Records supplied:
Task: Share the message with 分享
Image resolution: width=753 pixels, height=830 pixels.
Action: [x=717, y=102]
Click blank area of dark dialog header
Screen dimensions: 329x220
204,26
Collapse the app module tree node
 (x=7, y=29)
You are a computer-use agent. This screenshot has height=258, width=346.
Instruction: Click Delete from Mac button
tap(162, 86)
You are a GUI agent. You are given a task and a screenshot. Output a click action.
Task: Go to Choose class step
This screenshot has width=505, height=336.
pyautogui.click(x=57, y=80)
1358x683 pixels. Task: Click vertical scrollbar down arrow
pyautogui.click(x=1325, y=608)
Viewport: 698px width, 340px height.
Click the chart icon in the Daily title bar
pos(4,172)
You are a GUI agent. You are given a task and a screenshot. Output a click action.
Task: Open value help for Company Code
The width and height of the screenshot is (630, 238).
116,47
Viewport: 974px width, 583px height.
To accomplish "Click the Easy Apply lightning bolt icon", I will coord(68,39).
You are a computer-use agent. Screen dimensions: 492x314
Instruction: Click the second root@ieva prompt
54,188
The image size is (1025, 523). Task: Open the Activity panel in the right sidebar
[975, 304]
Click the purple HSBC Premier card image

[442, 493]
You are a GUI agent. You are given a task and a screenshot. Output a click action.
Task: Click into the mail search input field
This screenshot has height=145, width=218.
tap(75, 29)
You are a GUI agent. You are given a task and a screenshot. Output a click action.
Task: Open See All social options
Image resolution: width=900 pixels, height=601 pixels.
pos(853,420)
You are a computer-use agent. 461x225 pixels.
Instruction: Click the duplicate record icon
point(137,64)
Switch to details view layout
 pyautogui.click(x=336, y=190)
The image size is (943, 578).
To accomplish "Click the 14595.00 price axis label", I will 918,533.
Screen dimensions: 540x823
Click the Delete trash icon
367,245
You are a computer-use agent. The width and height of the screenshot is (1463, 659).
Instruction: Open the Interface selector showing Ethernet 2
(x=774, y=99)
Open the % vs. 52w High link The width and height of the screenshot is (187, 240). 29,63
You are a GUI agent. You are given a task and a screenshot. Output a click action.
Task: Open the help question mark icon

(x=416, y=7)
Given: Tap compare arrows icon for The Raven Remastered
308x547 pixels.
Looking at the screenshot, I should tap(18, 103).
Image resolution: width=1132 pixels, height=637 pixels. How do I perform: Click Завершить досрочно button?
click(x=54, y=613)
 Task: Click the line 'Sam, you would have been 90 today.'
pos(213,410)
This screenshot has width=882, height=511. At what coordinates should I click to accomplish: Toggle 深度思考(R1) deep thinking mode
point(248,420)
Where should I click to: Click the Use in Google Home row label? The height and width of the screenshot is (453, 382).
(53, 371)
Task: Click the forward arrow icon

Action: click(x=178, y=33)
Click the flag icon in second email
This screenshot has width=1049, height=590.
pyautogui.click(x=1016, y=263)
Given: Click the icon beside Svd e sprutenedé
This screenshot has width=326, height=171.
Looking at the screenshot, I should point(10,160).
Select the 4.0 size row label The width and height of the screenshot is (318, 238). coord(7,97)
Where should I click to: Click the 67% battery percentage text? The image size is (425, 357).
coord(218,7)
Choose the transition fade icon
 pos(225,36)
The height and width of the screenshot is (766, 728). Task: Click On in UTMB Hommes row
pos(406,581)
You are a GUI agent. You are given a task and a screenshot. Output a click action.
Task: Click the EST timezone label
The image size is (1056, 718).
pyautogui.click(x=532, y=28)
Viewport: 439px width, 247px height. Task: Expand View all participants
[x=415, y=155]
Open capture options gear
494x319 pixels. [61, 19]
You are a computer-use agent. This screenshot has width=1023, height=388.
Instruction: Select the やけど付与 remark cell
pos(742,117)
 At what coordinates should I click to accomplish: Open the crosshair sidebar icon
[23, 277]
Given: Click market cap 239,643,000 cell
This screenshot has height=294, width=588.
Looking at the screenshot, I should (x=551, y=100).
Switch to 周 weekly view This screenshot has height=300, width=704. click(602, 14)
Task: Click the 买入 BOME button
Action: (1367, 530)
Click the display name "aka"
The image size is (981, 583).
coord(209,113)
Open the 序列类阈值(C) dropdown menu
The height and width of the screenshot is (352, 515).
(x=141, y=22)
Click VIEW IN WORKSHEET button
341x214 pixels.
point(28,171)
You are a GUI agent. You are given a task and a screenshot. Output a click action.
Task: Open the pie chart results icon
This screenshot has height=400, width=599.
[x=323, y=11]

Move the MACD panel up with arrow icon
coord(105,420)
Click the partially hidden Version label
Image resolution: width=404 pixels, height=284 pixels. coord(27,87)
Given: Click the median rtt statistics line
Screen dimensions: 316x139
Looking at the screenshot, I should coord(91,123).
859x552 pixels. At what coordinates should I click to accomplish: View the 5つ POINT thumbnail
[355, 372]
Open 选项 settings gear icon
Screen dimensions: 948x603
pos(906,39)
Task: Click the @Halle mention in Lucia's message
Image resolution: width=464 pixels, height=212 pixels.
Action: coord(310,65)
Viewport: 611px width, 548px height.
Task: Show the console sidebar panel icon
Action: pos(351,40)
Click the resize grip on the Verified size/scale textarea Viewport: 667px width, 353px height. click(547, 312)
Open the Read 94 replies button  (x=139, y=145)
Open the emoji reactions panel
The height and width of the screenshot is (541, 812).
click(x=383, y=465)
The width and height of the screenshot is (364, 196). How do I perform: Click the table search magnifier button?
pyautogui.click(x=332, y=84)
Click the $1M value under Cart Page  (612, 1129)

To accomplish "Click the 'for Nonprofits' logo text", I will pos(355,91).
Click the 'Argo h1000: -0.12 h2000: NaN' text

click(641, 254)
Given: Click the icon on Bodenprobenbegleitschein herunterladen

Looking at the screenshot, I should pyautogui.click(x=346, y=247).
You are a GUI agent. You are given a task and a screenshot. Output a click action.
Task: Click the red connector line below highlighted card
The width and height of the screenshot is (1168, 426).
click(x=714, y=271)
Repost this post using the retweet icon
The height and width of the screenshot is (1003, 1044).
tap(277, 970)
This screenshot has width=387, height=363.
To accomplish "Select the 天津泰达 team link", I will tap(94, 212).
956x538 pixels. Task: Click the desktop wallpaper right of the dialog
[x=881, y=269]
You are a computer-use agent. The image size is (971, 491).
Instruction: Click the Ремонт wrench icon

Task instructions: For the records above, state how many lines include "computer", giving no more than the number.

Your solution: 6